Passage to read:
-------
When an effort was made to entice Pinckney himself away from the Patriot cause, he turned on his captors with words that became widely quoted throughout the country:
If I had a vein that did not beat with the love of my Country, I myself would open it. If I had a drop of blood that could flow dishonorable, I myself would let it out.
Pinckney was kept in close confinement until his release in 1782 under a general exchange of prisoners. By that time the fighting had ended, but he remained on active duty until the Southern regiments were disbanded in November 1783, receiving a brevet promotion to brigadier general in recognition of his long and faithful service to the Continental Army.
Image: Charles Cotesworth Pinckney
James Earl, Artist
Pinckney returned to his law practice and plantations at the end of the Revolution, seeking to recover from serious financial losses suffered during his period of active service. He represented the citizens of the Charleston area in the lower house of the legislature until 1790.
During this period he also suffered personal tragedy. Sarah Middleton Pinckney died May 8, 1784, at the age of 27, leaving Charles with three young daughters.
In 1786, Pinckney remarried to Mary Stead, who came from a wealthy family of planters in Georgia.
The Constitutional Convention
Pinckney made no secret of his concern over what he saw as a dangerous drift in national affairs. Freed of the threat of British invasion, the states appeared content to pursue their own concerns. Pinckney was one of the leaders of national vision who preached that the promises of the Revolution could never be realized unless the states banded together for their mutual political, economic and military well-being.
-------
[Saved data entries]

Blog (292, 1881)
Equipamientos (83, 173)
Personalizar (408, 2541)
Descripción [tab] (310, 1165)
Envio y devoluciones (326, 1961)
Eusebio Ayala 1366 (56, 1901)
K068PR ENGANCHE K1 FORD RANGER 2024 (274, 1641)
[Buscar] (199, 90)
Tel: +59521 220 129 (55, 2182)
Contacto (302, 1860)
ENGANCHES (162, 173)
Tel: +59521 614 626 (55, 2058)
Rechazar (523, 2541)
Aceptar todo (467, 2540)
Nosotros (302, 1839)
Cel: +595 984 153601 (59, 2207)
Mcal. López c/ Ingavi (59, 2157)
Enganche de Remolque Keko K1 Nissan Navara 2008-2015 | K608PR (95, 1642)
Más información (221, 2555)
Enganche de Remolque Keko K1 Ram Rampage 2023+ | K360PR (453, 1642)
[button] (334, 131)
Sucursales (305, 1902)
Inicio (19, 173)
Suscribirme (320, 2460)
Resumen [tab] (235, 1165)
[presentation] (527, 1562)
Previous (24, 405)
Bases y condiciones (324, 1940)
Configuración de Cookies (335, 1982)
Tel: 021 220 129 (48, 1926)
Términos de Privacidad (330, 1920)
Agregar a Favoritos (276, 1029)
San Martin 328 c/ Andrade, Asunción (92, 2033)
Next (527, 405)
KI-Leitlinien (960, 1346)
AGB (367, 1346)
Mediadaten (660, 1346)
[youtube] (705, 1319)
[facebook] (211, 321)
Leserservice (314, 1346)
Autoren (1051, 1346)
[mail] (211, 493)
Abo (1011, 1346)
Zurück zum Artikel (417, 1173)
-------
To do:
Copy the Pinckney passage word for word, beginning at "In 1786, Pinckney" and stopping after "and military well-being.".

The reply:
In 1786, Pinckney remarried to Mary Stead, who came from a wealthy family of planters in Georgia.
The Constitutional Convention
Pinckney made no secret of his concern over what he saw as a dangerous drift in national affairs. Freed of the threat of British invasion, the states appeared content to pursue their own concerns. Pinckney was one of the leaders of national vision who preached that the promises of the Revolution could never be realized unless the states banded together for their mutual political, economic and military well-being.